Übungsaufgaben:
a. Beantworten Sie anhand des Artikels zum Polizeigesetz die folgenden Fragen.
(i) Wann einigte sich die schwarz-rote Koalition auf einen Entwurf für ein schärferes Polizeigesetz?
(ii) Wie viele Fragen umfasst der Katalog für die Sitzung des Innenausschusses?
(iii) Welche Funktion hat Vasili Franco?
b. Geben Sie aus den Datensätzen unverändert den Abschnitt aus, der mit der Zeile beginnt, die "The height and width of the screenshot is (350, 778)." enthält, und bis zum Ende der Datensätze reicht, wobei beide Enden eingeschlossen sind.

Vorliegender Text:

# taz.de -- Kritik am Polizeigesetz: Opposition hat da ein paar Fragen
> Die Debatte um ein schärferes Polizeigesetz ist entbrannt: Grüne bringen
> Fragenkatalog in den Innenausschuss am Montag ein.
IMG Bild: Laut verschärftem Polizeigesetz könnten Taser bald im Einsatz sein
Berlin taz | I Anfang Oktober einigte sich die schwarz-rote Koalition auf
einen Entwurf für ein schärferes Polizeigesetz. Ein verstärkter Einsatz von
Bodycams, Taser und längere Präventivgewahrsam sollen eingeführt werden.
Der Gesetzentwurf zum [1][Sicherheits- und Ordnungsgesetz (ASOG)] soll
demnächst im Abgeordnetenhaus beschlossen werden. Nach den jüngsten
rechtsextremen Ereignissen bei der Berliner Polizei legte Vasili Franco,
innenpolitischer Sprecher der Grünen, nun einen umfangreichen Katalog mit
85 Fragen für die Sitzung des Innenausschusses des Abgeordnetenhauses am
Montag vor.

Einträge aus einer Datenquelle:
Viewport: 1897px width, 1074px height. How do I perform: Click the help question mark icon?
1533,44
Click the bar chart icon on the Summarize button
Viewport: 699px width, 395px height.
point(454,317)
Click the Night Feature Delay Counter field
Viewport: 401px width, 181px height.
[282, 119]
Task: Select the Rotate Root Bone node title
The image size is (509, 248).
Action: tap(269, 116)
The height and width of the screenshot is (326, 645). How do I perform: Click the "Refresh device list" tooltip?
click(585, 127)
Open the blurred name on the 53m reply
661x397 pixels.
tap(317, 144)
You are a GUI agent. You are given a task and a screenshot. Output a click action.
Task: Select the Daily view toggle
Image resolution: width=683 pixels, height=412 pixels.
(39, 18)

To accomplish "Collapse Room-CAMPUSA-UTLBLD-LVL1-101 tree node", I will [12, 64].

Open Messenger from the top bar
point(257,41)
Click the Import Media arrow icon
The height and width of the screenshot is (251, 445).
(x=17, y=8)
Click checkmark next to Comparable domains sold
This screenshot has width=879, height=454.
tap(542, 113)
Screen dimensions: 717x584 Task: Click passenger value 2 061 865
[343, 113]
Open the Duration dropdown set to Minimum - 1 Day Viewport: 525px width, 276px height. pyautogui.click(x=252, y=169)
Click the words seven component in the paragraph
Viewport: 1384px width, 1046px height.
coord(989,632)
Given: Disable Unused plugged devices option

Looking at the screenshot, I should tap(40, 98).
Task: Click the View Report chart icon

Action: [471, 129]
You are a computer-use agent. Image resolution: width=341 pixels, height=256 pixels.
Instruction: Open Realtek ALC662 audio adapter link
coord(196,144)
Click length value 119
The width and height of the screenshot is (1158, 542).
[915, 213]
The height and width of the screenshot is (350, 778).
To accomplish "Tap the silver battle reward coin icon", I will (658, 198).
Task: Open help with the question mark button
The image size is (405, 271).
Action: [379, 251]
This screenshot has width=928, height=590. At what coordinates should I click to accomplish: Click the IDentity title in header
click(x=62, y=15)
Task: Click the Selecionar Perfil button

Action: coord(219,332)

Lösungen:
a.
(i) Anfang Oktober.
(ii) 85 Fragen.
(iii) Er ist innenpolitischer Sprecher der Grünen.

b.
The height and width of the screenshot is (350, 778).
To accomplish "Tap the silver battle reward coin icon", I will (658, 198).
Task: Open help with the question mark button
The image size is (405, 271).
Action: [379, 251]
This screenshot has width=928, height=590. At what coordinates should I click to accomplish: Click the IDentity title in header
click(x=62, y=15)
Task: Click the Selecionar Perfil button

Action: coord(219,332)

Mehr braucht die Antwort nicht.